**Try it**: Reproduce every record below exactly, without the pictures.
(Beginning of Data provided)
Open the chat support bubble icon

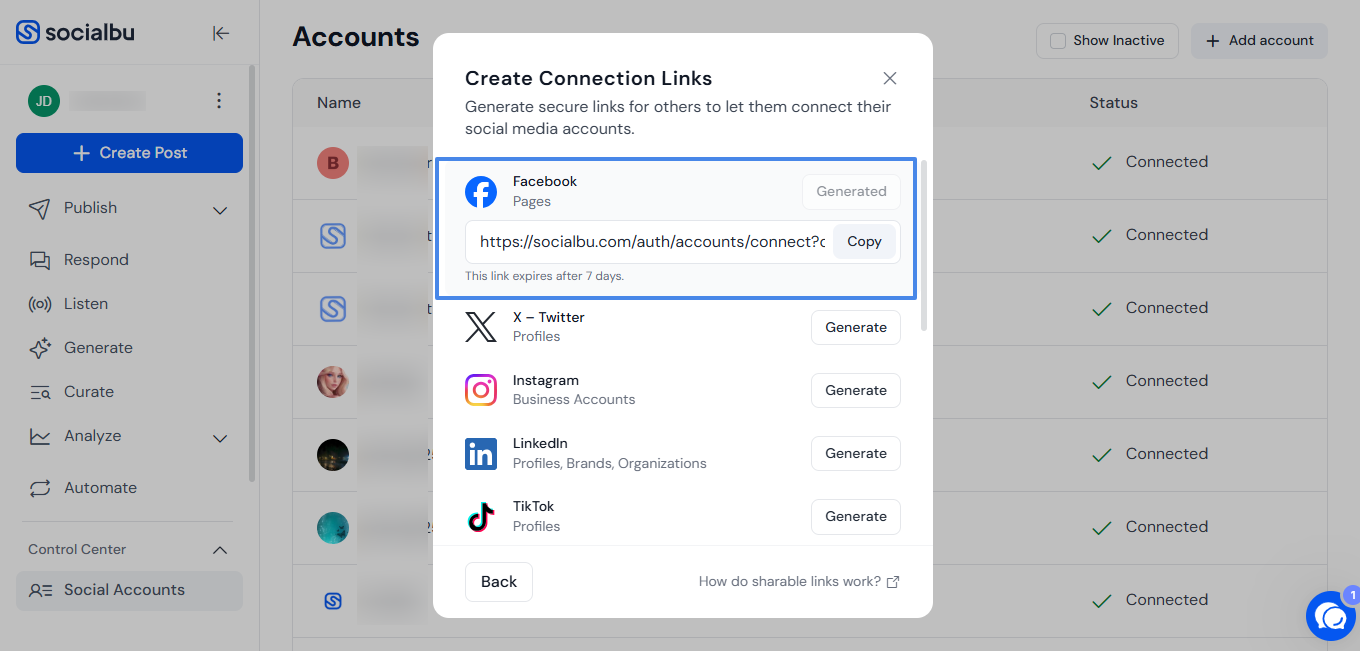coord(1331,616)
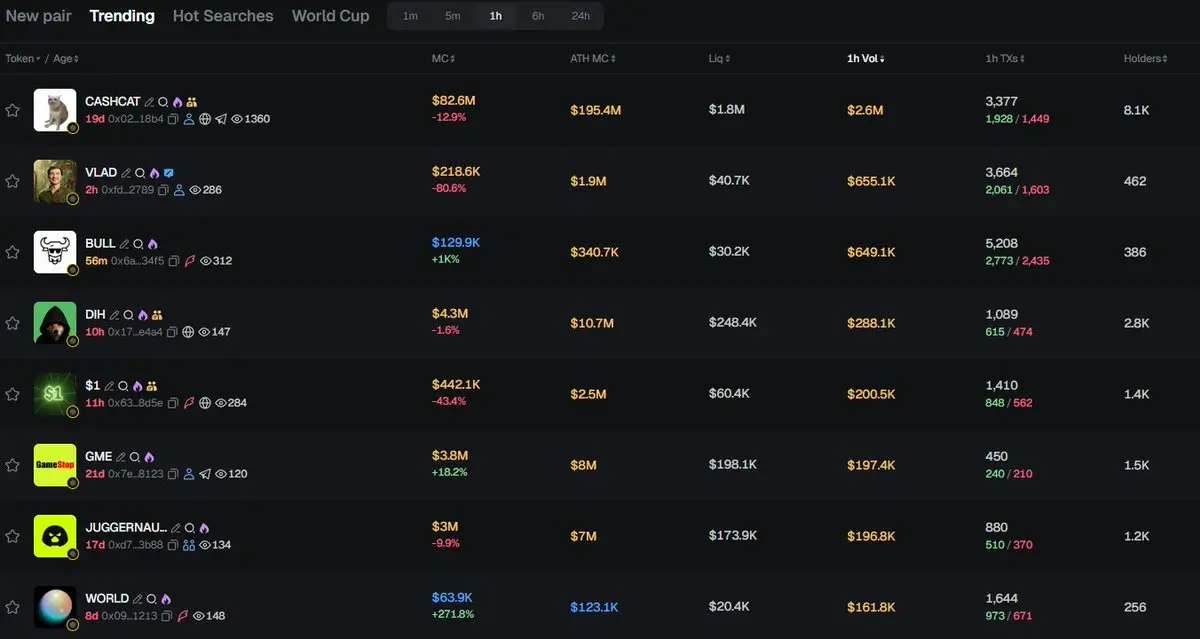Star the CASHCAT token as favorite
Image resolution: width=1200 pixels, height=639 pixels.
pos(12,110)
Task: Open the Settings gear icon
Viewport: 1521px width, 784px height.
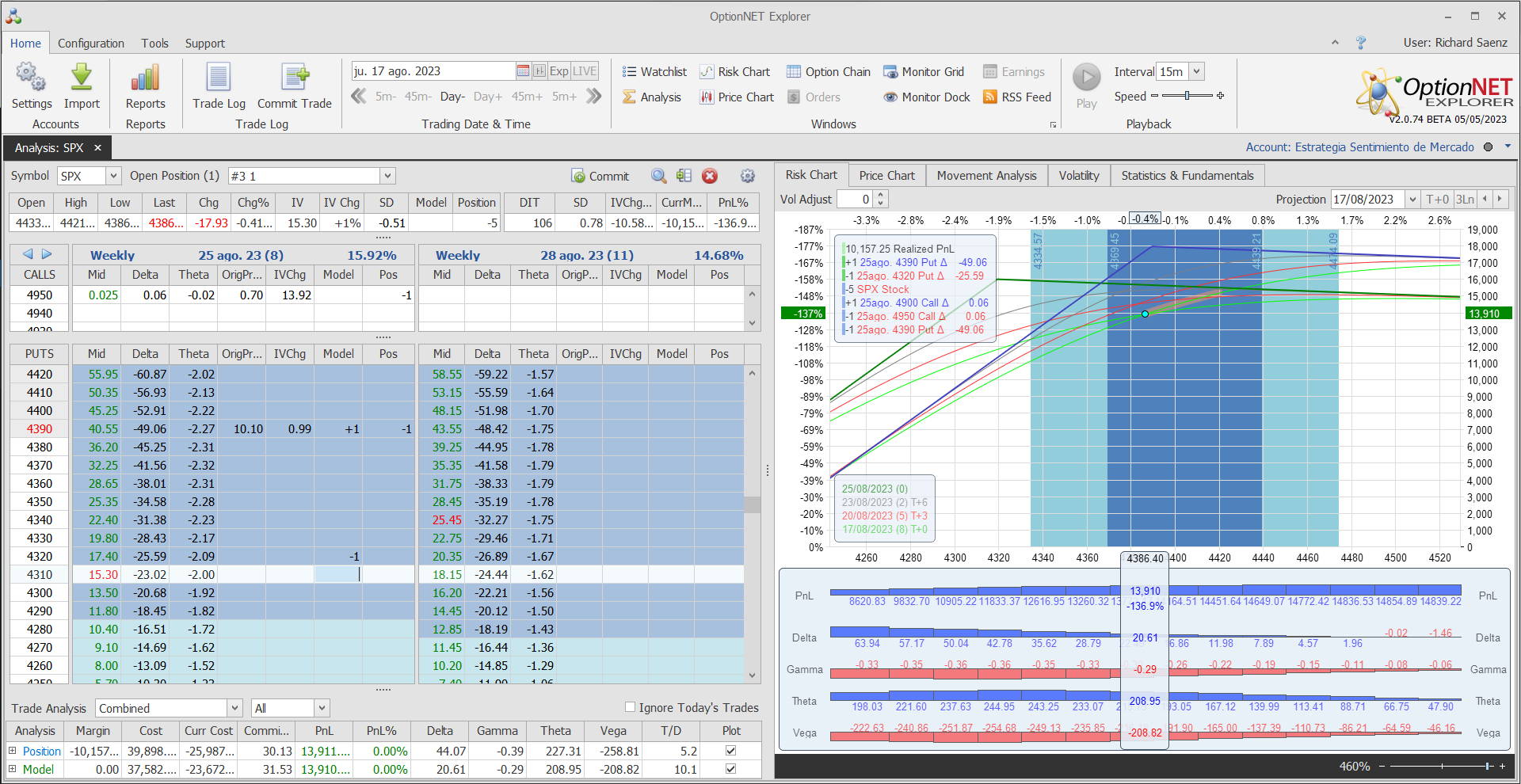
(End of Data provided)
**Response area**:
Open the chat support bubble icon

coord(1331,616)
Star the CASHCAT token as favorite
Image resolution: width=1200 pixels, height=639 pixels.
pos(12,110)
Task: Open the Settings gear icon
Viewport: 1521px width, 784px height.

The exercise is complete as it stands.